#### Text excerpt
Need something choregraphed? Plan on paying an arm and a leg. I watched as choreography fees went through the roof. Everyone thought they had the next best idea and wanted to charge at minimum $350 for a solo. That was to come in throw a piece at your kid within a few hours and never work with them again. If they won great, make sure you tell them who choreographed it but if you lost, too bad that's on you. Cleaning, oh no, you had to find someone else to do that for you. And another fee! The problem became that parents lost their voices in the matter. I remember telling someone we were unhappy with the piece someone gave my daughter and asked for a refund or a new piece. This teacher was like, I would never have worked with your kid again at that point. I responded, well I probably would have never hired you, but you need to remember I am paying for a service just like my trash company and if I don't get the agreed upon service, I can and will ask for it to be fixed or a refund. You want to do business then you need to do good business. The reaction really got me thinking and watching the dance world my daughter's last few years. It was everywhere! Every teacher thought they were something special and us parents owed them. Because of this mentality it caused many dances by these teachers and choreographers to look all the same. Why, because now there was no accountability for crappy work.

#### Data records
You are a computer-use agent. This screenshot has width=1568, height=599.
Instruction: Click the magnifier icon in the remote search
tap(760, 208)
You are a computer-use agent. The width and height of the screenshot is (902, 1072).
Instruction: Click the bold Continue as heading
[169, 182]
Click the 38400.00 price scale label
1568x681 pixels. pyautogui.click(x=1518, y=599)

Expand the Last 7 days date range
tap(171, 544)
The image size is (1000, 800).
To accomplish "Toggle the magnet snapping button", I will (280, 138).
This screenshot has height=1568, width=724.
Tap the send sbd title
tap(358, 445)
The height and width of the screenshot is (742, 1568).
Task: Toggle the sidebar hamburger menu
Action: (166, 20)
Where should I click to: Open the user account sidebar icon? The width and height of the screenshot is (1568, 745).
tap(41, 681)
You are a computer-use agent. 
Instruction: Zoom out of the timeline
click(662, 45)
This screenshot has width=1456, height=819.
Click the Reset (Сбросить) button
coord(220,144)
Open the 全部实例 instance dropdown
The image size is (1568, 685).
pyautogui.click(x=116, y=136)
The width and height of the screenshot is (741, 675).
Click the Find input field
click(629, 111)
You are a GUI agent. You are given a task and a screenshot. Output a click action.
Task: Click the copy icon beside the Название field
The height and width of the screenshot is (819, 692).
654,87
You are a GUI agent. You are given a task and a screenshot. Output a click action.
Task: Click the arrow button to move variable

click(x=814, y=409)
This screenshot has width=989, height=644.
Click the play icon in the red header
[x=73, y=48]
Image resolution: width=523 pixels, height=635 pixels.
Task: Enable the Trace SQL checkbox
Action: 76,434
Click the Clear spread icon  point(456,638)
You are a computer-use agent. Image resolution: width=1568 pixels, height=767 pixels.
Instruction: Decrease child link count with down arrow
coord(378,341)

#### Task requirements
A) List every sentence in the text on choreography fees that ends with a question mark or an exclamation mark.
B) Answer these questions from the text on choreography fees, one answer per line:
(i) What minimum amount did people want to charge for a solo?
(ii) What business does the narrator compare paying for choreography to?
(iii) What does the text say parents lost?
C) Decide whether each statement agrees with the text on choreography fees. Answer yes or no, and quote the words from the text that decide it.
(i) Cleaning the piece was included in the choreographer's fee.
(ii) The narrator asked for a refund or a new piece.
(iii) Dances by these teachers and choreographers looked varied.

#### Answers per task
A)
Need something choregraphed?
And another fee!
It was everywhere!

B)
(i) $350
(ii) The narrator's trash company
(iii) Their voices in the matter

C)
(i) No: "Cleaning, oh no, you had to find someone else to do that for you."
(ii) Yes: "asked for a refund or a new piece"
(iii) No: "it caused many dances by these teachers and choreographers to look all the same"